Gonzalo Arraya, Co-Founder and COO of Titanium Worldwide, a collective of Certified-Diverse businesses, understands the importance of diversity in the corporate world:
“Today’s 21st century workforce consists of four generations, four mindsets and four realities – it’s about exceptional talent and diversity. As a Corporate Openly-Gay Entrepreneur, I experienced the ‘frat house struggles.’; Tim Cook evidently has empowered or some would say caused a ruckus; [you need to] make yourselves present.”
But what is the true impact of this news? What can we expect to see moving forward?
1 – Openness and transparency in business
Now that the CEO of the largest company in the world has publicly stated that he’s gay without any proverbial fire and brimstone, we’ll see more professionals do the same. Even as recently as 10 years ago, many professionals who are out today didn’t feel comfortable being themselves in the workplace. That continues to change, as Cook’s announcement proves to be a big step forward. The next generation of LGBT business professionals and owners will be open and authentic from the beginning without concern that it will adversely affect their business.
2 – You’ll hear a lot more about LGBT entrepreneurs
As LGBT entrepreneurs become more confident in their identities we’re going to start to see a whole lot more of them. Many existing LGBT entrepreneurs now feel more confident in their own identity and will be more willing to be open in the public eye. Additionally, the growing acceptance of LGBT individuals in the workplace will give rise to more LGBT entrepreneurs. When employees feel comfortable being themselves at work, confidence increases, performance improves. and employees who once never thought it was possible, will gain the ability to step out on their own to create innovative businesses. The growing number of organizations such as StartOut and NGLCC, oftentimes led by LGBT CEO’s and entrepreneurs, certainly help as well.

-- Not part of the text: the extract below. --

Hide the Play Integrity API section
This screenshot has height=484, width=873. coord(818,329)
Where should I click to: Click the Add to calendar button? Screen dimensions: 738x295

3 – Progress becomes reality
While the LGBT community still has a long way to go in the good ole’ boys club of Fortune 500 companies, Tim Cook’s coming out is a large step towards this sort of progress becoming reality. Young and aspiring LGBT entrepreneurs and business people can look up to the likes of Peter Thiel, and now Cook, as proof that we are well on our way to equal representation among LGBT individuals in the pinnacle of the business world.